Entries taken from a collection:
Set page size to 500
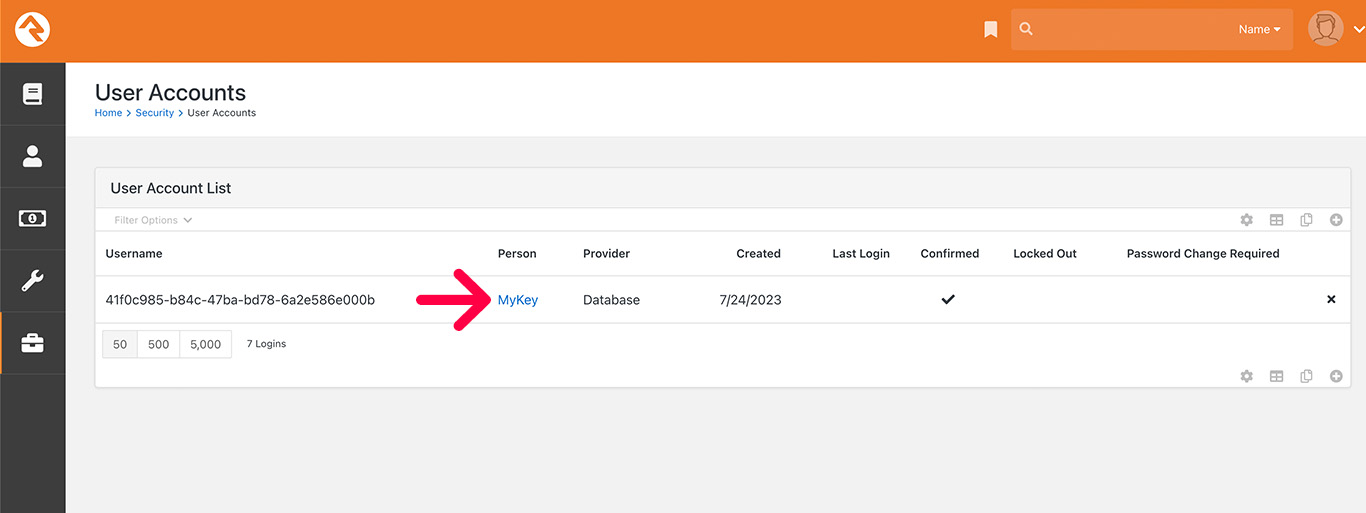 point(158,344)
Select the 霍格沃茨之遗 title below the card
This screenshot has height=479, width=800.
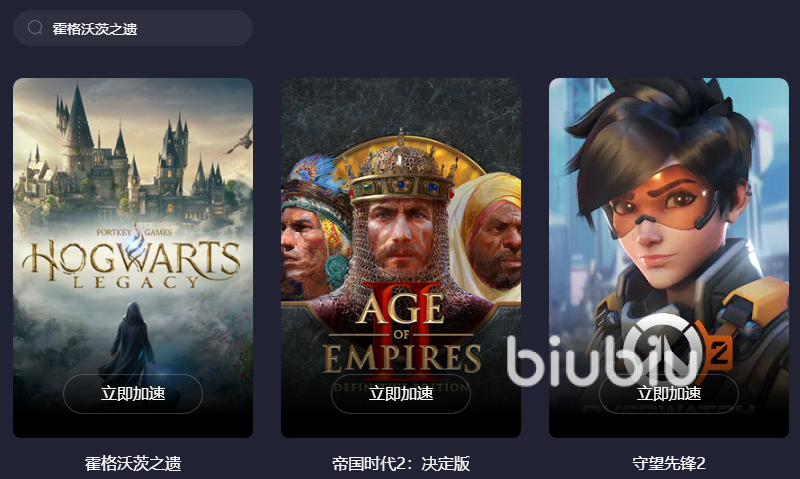[133, 463]
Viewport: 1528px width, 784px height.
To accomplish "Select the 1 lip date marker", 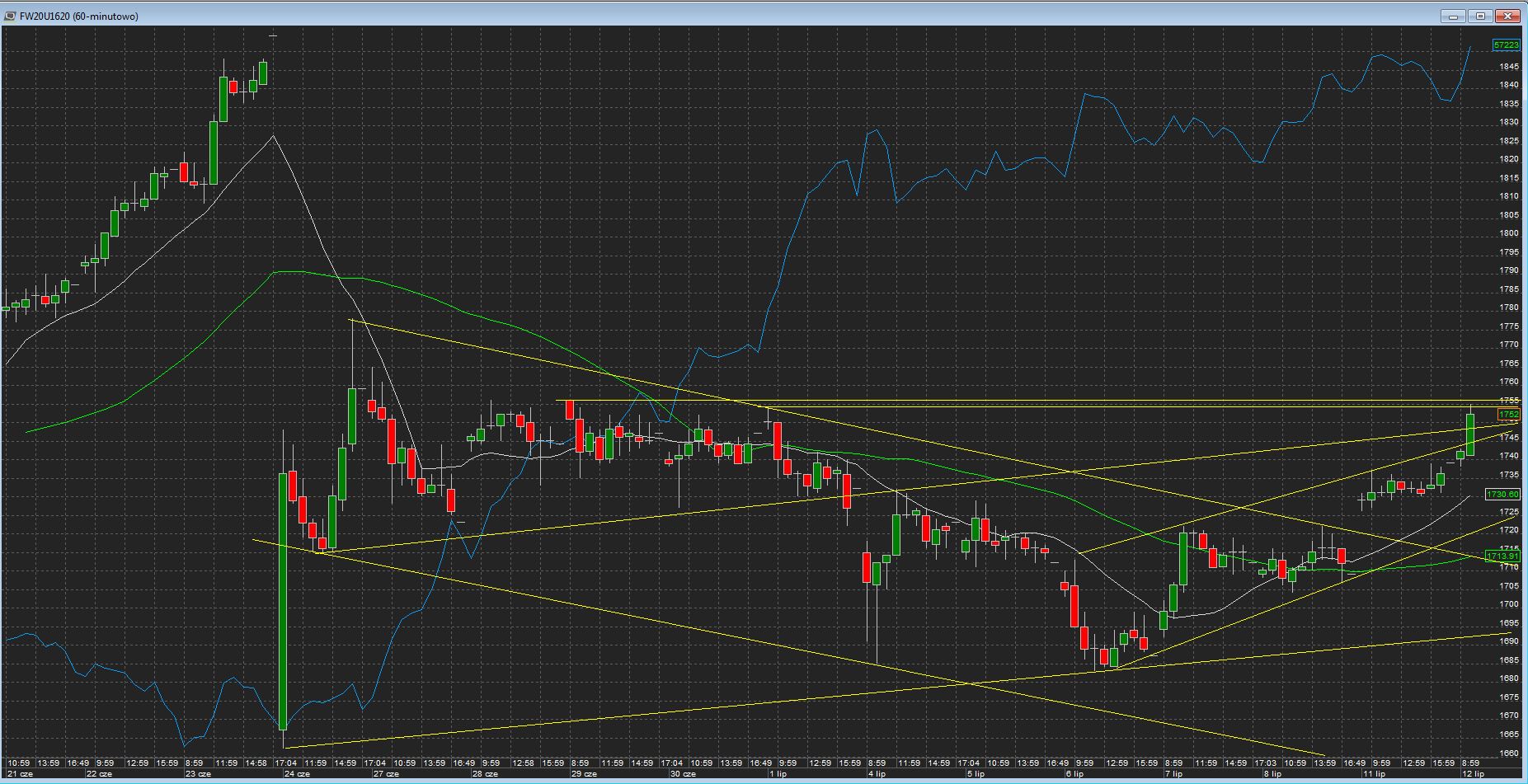I will 777,774.
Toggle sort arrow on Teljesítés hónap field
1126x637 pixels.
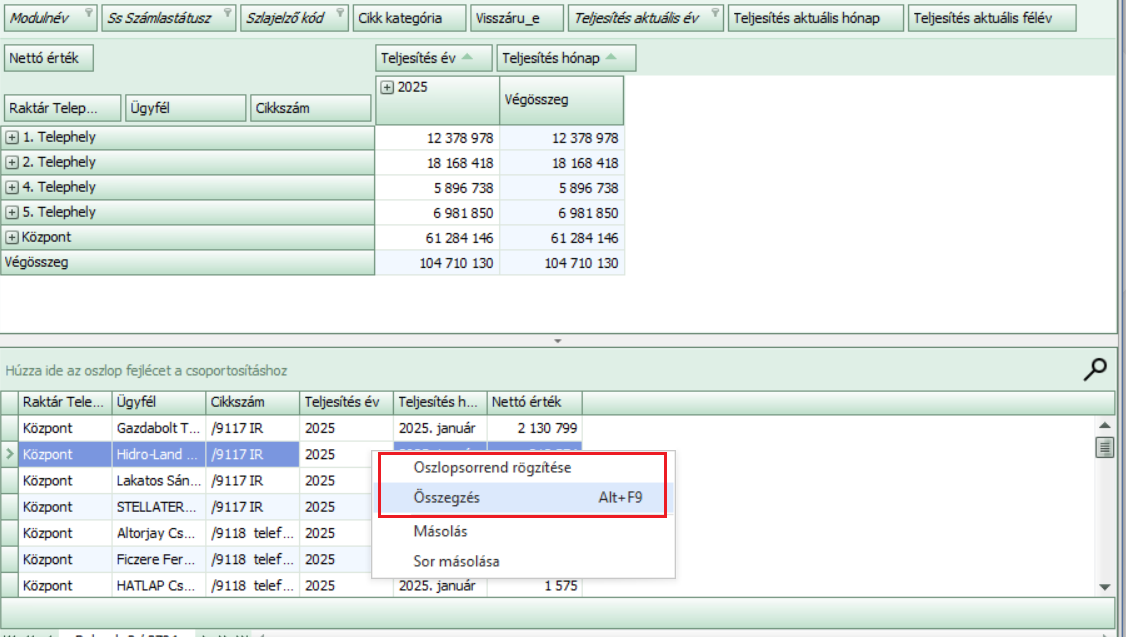(612, 58)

■ Your assignment ■
From the line containing "Toggle sort arrow on Teljesítés hónap field" through the last line of the records, both included, output those lines exactly and nothing else; skip the pictures.

■ Solution for this problem ■
Toggle sort arrow on Teljesítés hónap field
1126x637 pixels.
(612, 58)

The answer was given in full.